## Task goal
Every line below that holds the word "computer" must be listed.

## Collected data
::::::
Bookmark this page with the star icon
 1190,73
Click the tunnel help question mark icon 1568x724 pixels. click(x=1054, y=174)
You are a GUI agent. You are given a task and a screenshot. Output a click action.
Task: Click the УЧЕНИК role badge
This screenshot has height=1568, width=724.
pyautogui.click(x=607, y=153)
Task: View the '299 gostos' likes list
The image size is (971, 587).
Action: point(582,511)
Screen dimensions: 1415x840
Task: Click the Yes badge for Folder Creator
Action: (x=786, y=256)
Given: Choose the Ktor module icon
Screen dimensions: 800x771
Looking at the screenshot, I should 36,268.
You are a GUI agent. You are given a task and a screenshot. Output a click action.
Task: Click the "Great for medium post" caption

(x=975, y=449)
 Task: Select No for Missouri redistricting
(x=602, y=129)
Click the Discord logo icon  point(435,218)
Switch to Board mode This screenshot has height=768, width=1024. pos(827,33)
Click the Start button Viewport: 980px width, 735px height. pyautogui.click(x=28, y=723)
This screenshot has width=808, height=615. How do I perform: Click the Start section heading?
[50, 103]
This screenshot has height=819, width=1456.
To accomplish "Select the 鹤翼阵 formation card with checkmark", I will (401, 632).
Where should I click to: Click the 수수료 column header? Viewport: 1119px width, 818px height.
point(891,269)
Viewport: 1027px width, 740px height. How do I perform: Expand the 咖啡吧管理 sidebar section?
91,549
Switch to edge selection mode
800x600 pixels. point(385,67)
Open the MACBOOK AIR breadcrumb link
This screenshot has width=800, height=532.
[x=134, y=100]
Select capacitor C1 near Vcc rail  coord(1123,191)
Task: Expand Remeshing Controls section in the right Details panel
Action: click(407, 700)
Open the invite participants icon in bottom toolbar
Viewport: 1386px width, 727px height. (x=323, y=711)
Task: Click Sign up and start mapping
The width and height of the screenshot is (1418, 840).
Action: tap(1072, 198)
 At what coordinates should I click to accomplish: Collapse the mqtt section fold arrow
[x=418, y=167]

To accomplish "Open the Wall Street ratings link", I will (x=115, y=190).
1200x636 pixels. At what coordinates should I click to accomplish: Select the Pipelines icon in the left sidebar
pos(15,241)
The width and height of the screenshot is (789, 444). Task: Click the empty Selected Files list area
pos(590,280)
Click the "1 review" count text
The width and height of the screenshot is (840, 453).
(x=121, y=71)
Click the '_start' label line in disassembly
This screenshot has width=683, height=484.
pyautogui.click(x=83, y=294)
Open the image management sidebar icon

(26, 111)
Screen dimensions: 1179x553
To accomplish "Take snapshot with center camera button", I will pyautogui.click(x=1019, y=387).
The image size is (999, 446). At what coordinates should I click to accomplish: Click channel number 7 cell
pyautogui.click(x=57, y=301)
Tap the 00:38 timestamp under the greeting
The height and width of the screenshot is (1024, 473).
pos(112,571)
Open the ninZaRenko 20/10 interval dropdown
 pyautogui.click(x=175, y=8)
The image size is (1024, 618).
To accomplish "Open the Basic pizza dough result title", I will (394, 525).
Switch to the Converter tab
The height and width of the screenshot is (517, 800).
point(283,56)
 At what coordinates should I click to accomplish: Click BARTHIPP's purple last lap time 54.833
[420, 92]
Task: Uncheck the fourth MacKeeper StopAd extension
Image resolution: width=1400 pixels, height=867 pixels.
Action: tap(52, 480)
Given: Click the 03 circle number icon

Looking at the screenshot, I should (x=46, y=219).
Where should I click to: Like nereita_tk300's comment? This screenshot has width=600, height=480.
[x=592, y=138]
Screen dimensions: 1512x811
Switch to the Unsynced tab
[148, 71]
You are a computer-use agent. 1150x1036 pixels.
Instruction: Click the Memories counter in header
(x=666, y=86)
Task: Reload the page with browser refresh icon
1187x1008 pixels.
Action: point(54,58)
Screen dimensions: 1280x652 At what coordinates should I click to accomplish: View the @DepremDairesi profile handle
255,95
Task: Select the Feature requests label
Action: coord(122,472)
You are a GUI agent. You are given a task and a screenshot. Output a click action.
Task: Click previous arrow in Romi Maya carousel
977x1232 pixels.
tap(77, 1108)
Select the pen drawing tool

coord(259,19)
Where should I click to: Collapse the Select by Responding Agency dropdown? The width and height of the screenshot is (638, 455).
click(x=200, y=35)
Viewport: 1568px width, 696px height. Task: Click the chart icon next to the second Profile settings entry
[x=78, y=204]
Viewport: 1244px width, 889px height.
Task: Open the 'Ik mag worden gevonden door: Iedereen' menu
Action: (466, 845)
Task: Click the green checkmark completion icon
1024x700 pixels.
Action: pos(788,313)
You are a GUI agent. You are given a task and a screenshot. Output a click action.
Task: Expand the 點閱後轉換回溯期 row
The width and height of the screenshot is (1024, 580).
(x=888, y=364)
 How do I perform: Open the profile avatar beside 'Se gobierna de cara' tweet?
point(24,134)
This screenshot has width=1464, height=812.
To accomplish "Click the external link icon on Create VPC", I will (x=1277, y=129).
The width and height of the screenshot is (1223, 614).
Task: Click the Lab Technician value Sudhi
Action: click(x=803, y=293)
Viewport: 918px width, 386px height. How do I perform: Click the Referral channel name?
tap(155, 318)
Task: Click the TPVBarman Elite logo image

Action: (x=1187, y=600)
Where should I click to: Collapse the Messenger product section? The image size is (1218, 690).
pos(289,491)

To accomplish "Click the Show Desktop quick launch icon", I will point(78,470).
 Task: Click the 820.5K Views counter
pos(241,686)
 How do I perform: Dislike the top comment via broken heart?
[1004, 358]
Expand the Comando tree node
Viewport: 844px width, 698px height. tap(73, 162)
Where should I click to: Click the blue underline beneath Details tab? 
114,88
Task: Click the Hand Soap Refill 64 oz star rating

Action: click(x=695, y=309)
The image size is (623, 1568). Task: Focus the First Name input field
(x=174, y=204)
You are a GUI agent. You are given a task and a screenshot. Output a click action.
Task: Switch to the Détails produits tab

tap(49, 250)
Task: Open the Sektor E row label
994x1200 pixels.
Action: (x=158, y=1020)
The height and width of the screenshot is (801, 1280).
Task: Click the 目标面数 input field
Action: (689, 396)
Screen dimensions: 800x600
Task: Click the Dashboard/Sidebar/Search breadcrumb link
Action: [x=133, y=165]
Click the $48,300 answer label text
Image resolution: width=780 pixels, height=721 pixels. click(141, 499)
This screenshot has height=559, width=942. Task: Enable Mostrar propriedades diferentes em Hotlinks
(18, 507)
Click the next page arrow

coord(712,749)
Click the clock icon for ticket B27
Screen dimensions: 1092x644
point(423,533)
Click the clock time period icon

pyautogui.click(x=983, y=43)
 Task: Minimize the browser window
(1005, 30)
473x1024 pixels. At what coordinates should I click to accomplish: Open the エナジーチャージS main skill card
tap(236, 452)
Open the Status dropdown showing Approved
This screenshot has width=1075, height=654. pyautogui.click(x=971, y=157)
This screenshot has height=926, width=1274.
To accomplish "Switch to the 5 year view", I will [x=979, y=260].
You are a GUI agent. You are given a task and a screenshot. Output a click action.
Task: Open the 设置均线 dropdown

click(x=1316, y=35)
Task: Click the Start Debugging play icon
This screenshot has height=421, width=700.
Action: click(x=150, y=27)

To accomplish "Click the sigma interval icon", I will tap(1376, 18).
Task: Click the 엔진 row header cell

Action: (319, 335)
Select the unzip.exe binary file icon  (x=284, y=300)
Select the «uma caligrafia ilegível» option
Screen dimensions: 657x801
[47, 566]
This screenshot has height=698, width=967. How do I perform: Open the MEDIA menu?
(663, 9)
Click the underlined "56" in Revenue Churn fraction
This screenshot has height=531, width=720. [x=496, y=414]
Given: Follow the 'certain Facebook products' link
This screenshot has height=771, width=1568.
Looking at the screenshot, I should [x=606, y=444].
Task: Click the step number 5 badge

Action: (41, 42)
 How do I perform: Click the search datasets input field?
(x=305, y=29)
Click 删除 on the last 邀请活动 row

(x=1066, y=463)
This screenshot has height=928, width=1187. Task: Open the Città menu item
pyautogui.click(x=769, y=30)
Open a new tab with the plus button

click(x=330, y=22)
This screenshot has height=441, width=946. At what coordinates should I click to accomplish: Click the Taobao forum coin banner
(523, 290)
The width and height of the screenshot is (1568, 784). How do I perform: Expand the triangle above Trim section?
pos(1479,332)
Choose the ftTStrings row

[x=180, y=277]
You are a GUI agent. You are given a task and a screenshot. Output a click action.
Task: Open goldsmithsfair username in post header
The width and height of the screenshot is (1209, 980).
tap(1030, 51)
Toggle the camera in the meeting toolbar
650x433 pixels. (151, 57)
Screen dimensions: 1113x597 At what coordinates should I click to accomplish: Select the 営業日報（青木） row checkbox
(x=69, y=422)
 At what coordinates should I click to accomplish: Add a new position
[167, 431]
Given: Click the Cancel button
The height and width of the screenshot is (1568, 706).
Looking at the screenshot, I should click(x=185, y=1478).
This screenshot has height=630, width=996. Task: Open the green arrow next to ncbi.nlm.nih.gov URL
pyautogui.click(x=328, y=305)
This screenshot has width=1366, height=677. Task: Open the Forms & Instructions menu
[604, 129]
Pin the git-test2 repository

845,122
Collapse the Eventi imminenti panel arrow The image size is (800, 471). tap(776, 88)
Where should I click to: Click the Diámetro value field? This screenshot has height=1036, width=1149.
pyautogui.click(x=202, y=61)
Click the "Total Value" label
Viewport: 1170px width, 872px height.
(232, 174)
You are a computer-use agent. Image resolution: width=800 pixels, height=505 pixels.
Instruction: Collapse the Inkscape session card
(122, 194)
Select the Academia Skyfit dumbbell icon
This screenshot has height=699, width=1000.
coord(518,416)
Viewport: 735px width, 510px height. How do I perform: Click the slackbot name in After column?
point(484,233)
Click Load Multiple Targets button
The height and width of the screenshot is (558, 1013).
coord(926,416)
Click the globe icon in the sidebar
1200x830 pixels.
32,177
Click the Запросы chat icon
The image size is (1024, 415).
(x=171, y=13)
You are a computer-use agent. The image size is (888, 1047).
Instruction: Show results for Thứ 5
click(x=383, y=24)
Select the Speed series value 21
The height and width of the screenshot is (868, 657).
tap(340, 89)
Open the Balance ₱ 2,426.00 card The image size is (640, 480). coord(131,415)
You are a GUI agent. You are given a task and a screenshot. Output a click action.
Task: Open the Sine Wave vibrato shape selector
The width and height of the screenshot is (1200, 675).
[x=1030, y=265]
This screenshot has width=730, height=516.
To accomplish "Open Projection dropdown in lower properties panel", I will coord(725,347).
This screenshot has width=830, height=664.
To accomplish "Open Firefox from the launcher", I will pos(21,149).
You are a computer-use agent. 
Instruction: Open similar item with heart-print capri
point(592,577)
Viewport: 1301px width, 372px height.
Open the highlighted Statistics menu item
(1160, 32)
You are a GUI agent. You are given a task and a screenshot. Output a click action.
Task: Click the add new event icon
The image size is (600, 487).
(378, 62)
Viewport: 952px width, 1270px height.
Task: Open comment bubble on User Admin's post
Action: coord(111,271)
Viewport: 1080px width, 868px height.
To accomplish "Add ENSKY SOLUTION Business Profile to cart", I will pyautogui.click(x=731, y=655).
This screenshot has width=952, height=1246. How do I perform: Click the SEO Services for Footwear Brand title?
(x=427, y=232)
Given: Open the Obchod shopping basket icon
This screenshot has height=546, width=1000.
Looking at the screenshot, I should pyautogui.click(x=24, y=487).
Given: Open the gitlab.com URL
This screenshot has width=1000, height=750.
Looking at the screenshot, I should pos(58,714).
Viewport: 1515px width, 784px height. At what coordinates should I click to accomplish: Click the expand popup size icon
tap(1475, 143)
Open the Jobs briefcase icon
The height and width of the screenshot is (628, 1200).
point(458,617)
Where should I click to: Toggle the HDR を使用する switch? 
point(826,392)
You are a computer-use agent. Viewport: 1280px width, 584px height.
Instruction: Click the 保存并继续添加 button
::::::
## Output for this exercise
You are a computer-use agent. 1150x1036 pixels.
You are a computer-use agent. Image resolution: width=800 pixels, height=505 pixels.
You are a computer-use agent. The image size is (888, 1047).
You are a computer-use agent. 
You are a computer-use agent. Viewport: 1280px width, 584px height.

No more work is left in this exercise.